* [Énoncé A]: Dans l'article sur la taxe carbone, relevez les marchés d'exportation que Mark Carney cite lors de sa conférence de presse à Londres.
* [Énoncé B]: Poursuivez l'article sur la taxe carbone et les exportations vers l'Europe après sa dernière phrase.
─── Texte à lire ───
La taxe carbone n’est pas un prérequis pour exporter en Europe

Un tel système permettrait néanmoins aux entreprises de réduire les taxes payées à l’Union européenne dès l’an prochain.

La présence d’un système canadien de tarification du carbone n’est pas une exigence pour pouvoir exporter en Europe. Le drapeau de l'Union européenne à Bruxelles le jeudi 27 juin 2024. (AP Photo/Geert Vanden Wijngaert)
La présence d’un système canadien de tarification du carbone n’est pas une exigence pour pouvoir exporter en Europe. Le drapeau de l'Union européenne à Bruxelles le jeudi 27 juin 2024. (AP Photo/Geert Vanden Wijngaert)
Stéphane Rolland
Stéphane Rolland / La Presse canadienne

La présence d’un système canadien de tarification du carbone n’est pas une exigence pour pouvoir exporter en Europe, mais un tel système permettrait aux entreprises de réduire les taxes payées à l’Union européenne dès l’an prochain. 

Dans un contexte de relation commerciale tendue avec les États-Unis, le premier ministre du Canada, Mark Carney, a plaidé, lundi, qu’un système de tarification du carbone pour les industries était nécessaire pour diversifier les marchés d’exportation vers l’Union européenne, le Royaume-Uni et l’Asie, lors d’une conférence de presse à Londres. 

«Devinez quelle est l'une des exigences pour diversifier les échanges commerciaux avec l'Union européenne, a dit M. Carney. Devinez quelle est l'une des exigences pour diversifier les échanges commerciaux avec le Royaume-Uni. Devinez quelle sera l'une des exigences pour diversifier les échanges commerciaux avec les pays émergents d'Asie. Il s'agit d'instaurer une forme de tarification du carbone.»
─── Lignes de données ───
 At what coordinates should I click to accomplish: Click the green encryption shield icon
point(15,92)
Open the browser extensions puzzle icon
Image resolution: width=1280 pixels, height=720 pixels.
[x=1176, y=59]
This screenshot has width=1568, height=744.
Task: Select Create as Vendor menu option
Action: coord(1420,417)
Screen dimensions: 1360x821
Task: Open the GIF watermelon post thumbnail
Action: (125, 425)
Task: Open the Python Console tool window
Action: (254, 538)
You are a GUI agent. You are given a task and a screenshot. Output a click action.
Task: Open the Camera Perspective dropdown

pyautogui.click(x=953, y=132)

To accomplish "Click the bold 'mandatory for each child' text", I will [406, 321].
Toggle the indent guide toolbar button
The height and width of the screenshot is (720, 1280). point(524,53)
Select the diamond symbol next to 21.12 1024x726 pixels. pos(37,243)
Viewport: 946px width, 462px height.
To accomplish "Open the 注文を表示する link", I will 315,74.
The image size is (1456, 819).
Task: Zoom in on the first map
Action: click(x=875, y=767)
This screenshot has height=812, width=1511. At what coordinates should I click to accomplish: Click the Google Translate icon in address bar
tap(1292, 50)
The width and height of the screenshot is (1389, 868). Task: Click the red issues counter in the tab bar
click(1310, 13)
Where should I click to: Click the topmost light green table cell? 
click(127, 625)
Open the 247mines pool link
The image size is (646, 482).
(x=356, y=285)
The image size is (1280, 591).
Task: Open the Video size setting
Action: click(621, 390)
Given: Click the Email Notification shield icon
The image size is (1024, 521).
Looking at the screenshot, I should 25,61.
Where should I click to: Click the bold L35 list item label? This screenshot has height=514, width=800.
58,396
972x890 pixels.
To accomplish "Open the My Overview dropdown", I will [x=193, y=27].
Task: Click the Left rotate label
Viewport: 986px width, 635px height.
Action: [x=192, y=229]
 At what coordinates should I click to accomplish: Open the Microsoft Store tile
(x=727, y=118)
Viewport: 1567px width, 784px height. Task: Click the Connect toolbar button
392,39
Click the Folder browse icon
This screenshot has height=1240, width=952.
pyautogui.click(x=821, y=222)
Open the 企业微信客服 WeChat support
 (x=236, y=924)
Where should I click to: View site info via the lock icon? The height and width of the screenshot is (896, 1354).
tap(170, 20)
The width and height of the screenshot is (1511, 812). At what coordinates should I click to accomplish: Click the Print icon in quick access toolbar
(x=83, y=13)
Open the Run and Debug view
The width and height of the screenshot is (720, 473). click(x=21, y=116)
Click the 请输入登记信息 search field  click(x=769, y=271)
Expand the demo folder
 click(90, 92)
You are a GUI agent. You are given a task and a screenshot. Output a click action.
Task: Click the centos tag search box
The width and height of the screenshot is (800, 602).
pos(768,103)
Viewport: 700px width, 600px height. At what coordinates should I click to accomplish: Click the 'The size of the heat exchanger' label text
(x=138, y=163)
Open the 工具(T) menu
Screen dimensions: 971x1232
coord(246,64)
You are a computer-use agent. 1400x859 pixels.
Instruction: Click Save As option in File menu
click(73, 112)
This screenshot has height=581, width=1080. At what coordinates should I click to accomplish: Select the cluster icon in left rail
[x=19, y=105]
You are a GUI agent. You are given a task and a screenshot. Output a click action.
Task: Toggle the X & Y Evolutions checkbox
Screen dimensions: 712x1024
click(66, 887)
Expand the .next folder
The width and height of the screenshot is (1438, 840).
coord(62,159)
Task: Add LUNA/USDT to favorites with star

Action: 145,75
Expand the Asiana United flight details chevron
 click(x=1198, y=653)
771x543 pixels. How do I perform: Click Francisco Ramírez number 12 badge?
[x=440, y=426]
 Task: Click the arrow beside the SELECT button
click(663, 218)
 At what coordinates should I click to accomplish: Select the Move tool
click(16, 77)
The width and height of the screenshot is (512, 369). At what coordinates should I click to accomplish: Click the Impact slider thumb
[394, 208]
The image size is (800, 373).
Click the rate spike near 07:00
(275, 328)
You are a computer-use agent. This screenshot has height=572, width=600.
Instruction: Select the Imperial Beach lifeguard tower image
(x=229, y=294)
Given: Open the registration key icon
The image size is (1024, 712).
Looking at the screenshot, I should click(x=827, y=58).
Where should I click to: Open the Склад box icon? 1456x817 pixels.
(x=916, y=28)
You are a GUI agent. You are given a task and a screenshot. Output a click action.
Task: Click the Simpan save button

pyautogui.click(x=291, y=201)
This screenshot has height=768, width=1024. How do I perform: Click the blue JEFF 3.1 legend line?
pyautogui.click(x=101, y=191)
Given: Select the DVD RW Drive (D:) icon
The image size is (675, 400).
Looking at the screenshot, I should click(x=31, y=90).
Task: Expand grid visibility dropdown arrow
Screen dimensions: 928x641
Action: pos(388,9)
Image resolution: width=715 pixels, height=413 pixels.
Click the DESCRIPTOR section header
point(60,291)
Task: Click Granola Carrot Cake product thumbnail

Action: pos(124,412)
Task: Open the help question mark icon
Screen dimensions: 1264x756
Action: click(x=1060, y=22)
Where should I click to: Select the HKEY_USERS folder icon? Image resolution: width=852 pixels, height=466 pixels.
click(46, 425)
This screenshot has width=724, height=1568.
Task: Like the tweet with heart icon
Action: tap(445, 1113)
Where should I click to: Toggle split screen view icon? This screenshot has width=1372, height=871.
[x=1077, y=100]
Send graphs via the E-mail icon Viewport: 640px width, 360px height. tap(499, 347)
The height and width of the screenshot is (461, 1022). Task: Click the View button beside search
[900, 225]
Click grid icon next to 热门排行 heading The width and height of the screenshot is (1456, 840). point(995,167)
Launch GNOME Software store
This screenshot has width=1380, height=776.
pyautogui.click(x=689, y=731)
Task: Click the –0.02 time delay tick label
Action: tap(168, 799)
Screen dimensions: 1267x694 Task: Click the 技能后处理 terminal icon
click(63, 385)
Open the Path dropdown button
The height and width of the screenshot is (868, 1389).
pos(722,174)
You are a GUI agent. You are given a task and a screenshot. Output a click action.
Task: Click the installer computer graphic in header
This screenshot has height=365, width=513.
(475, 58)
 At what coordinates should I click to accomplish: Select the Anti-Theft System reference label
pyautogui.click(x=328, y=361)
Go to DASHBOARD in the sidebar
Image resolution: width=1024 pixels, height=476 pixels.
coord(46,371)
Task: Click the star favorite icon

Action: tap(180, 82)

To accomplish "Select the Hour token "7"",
───
* [Réponse A]:
- l'Union européenne
- le Royaume-Uni
- l'Asie

* [Réponse B]:
Les entreprises canadiennes pourraient exporter leurs produits en Europe, même si le Canada n’avait pas de système de tarification du carbone. Elles seraient toutefois visées par des droits de douane plus élevés dans le cadre du mécanisme d'ajustement carbone aux frontières (MACF) de l’Union européenne. 

L’objectif du mécanisme est d’éviter que des entreprises délocalisent des activités vers des juridictions où les lois environnementales sont moins contraignantes pour ensuite importer les produits en Europe à moindre coût. L’Union européenne veut mettre ses entreprises sur un pied d’égalité dans son propre marché.

«Si le règlement européen sur le mécanisme d'ajustement carbone entre pleinement en vigueur, les exportateurs de produits canadiens concernés (acier, ciment, fer, engrais, etc.), comme les produits de tout autre État qui ne dispose pas d'une tarification carbone, devront obtenir des certificats dont le prix sera similaire au prix des quotas du système européen d'échange de quotas d'émission», résume Alice Pirlot, professeure adjointe au Geneva Graduate Institute, en Suisse. 

L’Union européenne est toutefois en train de revoir ses conditions afin de viser seulement les plus gros émetteurs. 

Dans une récente mise à jour en février, la Commission européenne propose que les entreprises dont les émissions sont inférieures à 50 tonnes soient exemptées. «Ça nous permettra de garder 99 % des émissions dans le giron du MACF, tout en exemptant 90 % des importateurs», précise-t-on sur le site de la Commission.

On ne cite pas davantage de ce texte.